Ada Kolaborasi Baleganjur-Hadrah di Gebyar Festival Agustus Desa Pengastulan Bali

BULELENG – Kolaborasi seni baleganjur dan seni hadrah mewarnai Gebyar Festival Agustus Desa Pengastulan, Kecamatan Seririt, Buleleng, Bali. Selain itu, berbagai lomba dan pertandingan dilaksanakan dalam kegiatan yang digelar oleh PKK (Pemberdayaan Kesejahteraan Keluarga) Desa Pengastulan tersebut.

Lomba dan pertandingan tersebut antara lain lomba merias, olah raga tradisional seperti tarik tambang, sepak bola khusus emak-emak berdaster hingga gerak jalan bernuansa hiburan.

========================================

## Soal untuk Dijawab:
(a) Ulangi persis bagian teks tentang Gebyar Festival Agustus di atas, dari "BULELENG – Kolaborasi" sampai "jalan bernuansa hiburan.", termasuk kedua ujungnya.
(b) Menurut teks tentang Gebyar Festival Agustus di atas, siapa yang menggelar kegiatan tersebut?

## Isi Data:
========================================

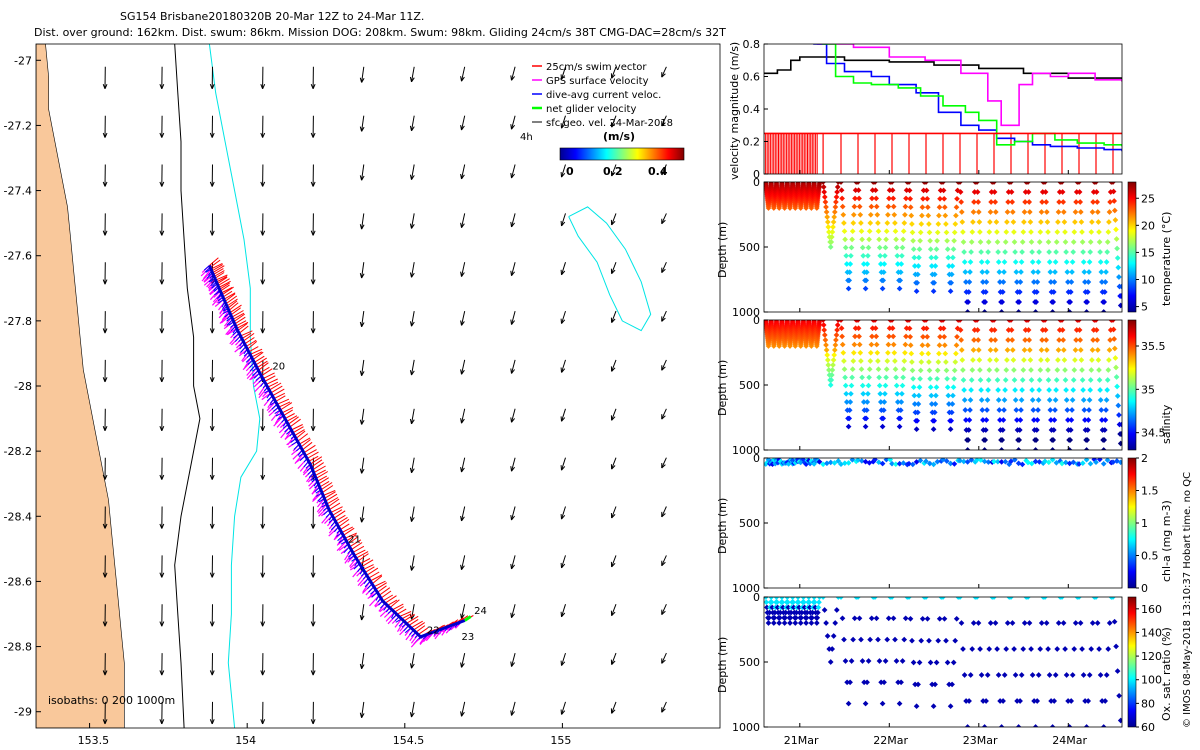 The height and width of the screenshot is (750, 1200). I want to click on legend-net-label: net glider velocity, so click(591, 110).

========================================

## Jawaban Berikut Ini:
(a)
BULELENG – Kolaborasi seni baleganjur dan seni hadrah mewarnai Gebyar Festival Agustus Desa Pengastulan, Kecamatan Seririt, Buleleng, Bali. Selain itu, berbagai lomba dan pertandingan dilaksanakan dalam kegiatan yang digelar oleh PKK (Pemberdayaan Kesejahteraan Keluarga) Desa Pengastulan tersebut.

Lomba dan pertandingan tersebut antara lain lomba merias, olah raga tradisional seperti tarik tambang, sepak bola khusus emak-emak berdaster hingga gerak jalan bernuansa hiburan.

(b) PKK (Pemberdayaan Kesejahteraan Keluarga) Desa Pengastulan.